Un ensemble d’expositions dans les principales et petites villes du Maroc, des conférences, des débats, des représentations théâtrales, des publications et un ensemble de festivals de musique et surtout du septième art, dans un pays où les salles de cinéma sont désertées et disparaissent ainsi les unes après les autres, laissant derrière elles des souvenirs qui deviennent chaque jour lointains et de l’ordre du mythe. Des festivals dans les grands centres, les petites villes et quelquefois mêmes dans des bourgs éloignés semblent avoir un même souci ; redonner au cinéma son éclat de jadis.
Cet engouement pour la culture sous toutes ses facettes, a-t-il une explication au regard des rentrées culturelles des années précédentes ? Si l’on excepte les années dures de l’internement collectif à cause de la pandémie, comment se passaient les rentrées culturelles et artistiques au Maroc ? Dans un pays où la tradition tient encore une place importante, où une grande majorité des décideurs ne fait pas encore la distinction entre culture et instruction (enseignement), il est difficile de parler de l’importance des rendez-vous culturels qui s’installent en tant que rituels fixés dans le temps et drainant une foule de fidèles comme dans certains rendez-vous religieux ou spirituels.

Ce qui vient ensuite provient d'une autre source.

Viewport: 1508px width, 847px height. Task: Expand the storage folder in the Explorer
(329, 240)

Nous pouvons accepter que la rentrée, cette année, soit exceptionnelle. Elle arrive après un vide culturel jamais vu dans notre pays. Pendant la pandémie l’on a beaucoup parlé et écrit à propos de l’absence de culture. Une certaine nostalgie s’était subitement emparée même de ceux qui souvent brillaient par leur absence dans les manifestations culturelles et artistiques. Pendant deux années on n’a pas arrêté de réclamer de l’activité culturelle ce qui a apparemment encouragé les acteurs à mettre en place plusieurs actions. On s’en félicite certes !

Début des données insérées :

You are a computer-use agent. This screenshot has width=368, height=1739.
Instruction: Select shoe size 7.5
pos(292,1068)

Mais le public marocain, qui avait l’habitude de voir les programmations des galeries en automne, l’édition à l’approche du Salon International du Livre et de l’édition et les festivals et rencontres de grande envergure au printemps et en été, cette année il a été submergé par la programmation des festivals organisés en dehors de leurs dates habituelles. Un automne pas comme les autres.

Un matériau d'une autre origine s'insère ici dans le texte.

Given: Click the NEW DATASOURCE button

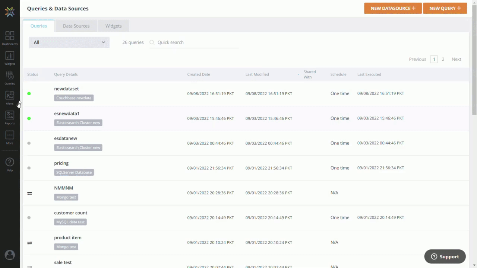Looking at the screenshot, I should point(392,8).
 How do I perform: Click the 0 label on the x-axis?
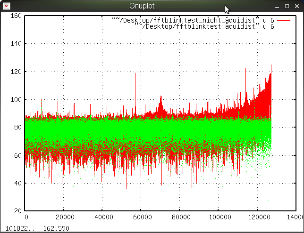point(26,217)
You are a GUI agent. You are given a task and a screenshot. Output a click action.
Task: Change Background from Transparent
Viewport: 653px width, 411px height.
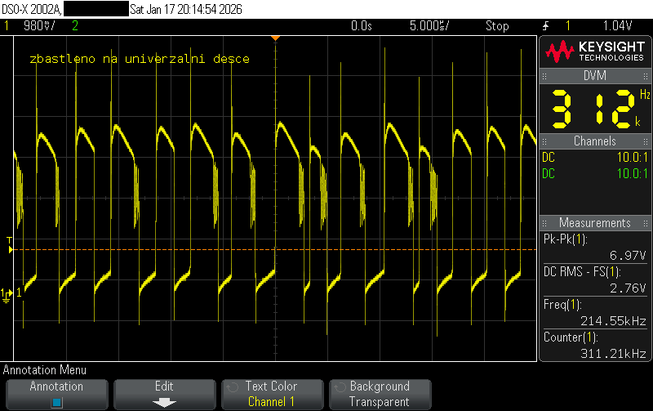379,394
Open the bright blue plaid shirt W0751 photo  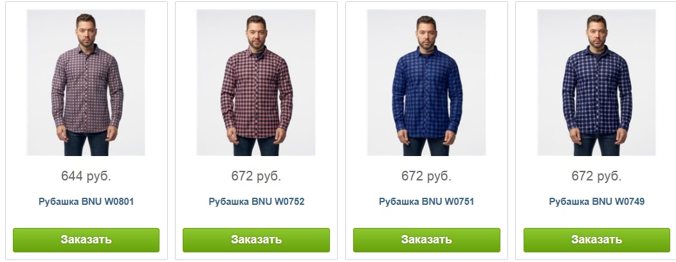426,83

Comment expliquer cette bousculade programmatique ? Qu’est-ce qui se cache derrière cette fougue culturelle inattendue ? Est-ce que les organisateurs ont senti que le public marocain avait une faim culturelle ? Comment pouvaient-ils le savoir ? Y a-t-il eu un sondage pour connaître les tendances du public, ses attentes, etc. ? Si cela avait eu lieu, nous n’en avons pas été informés.
Dans des pays où les manifestations culturelles font partie de la politique générale de l’État, changer le rendez-vous d’un événement culturel ou artistique pourrait entrainer des dégâts économiques énormes. Il pourrait tout aussi être considéré comme une insulte au public. Paradoxalement, il est impossible de changer la date du Moussem Moulay El Kamel à Meknès, celui de Moulay Brahim dans la région de Marrakech ou celui de Moulay Abdellah à El Jadida. Les uns sont rattachés à des occasions religieuses bien précises et les autres à la fin de la saison des moissons. Les dates sont fixes et ne peuvent bouger au goût des organisateurs. Les autorités officielles veillent scrupuleusement au respect du calendrier.
Quelques organisateurs d’événements culturels et artistiques m’ont confié que la cause des changements de calendriers sont dus tout simplement à des engagements avec des donneurs de subventions, essentiellement le ministère de la Culture et le CCM, qui les somme d’organiser l’événement au courant de l’année financière mentionnée dans les cahiers de charge, et conjointement signés par les partenaires.
Est-ce par pure contrainte administrative qu’on vient à créer ce carambolage culturel ?
Pour les Moussem traditionnels, on veille au respect du calendrier et du public en revanche pour la pratique culturelle moderne on se plie à la rigidité de l’administration.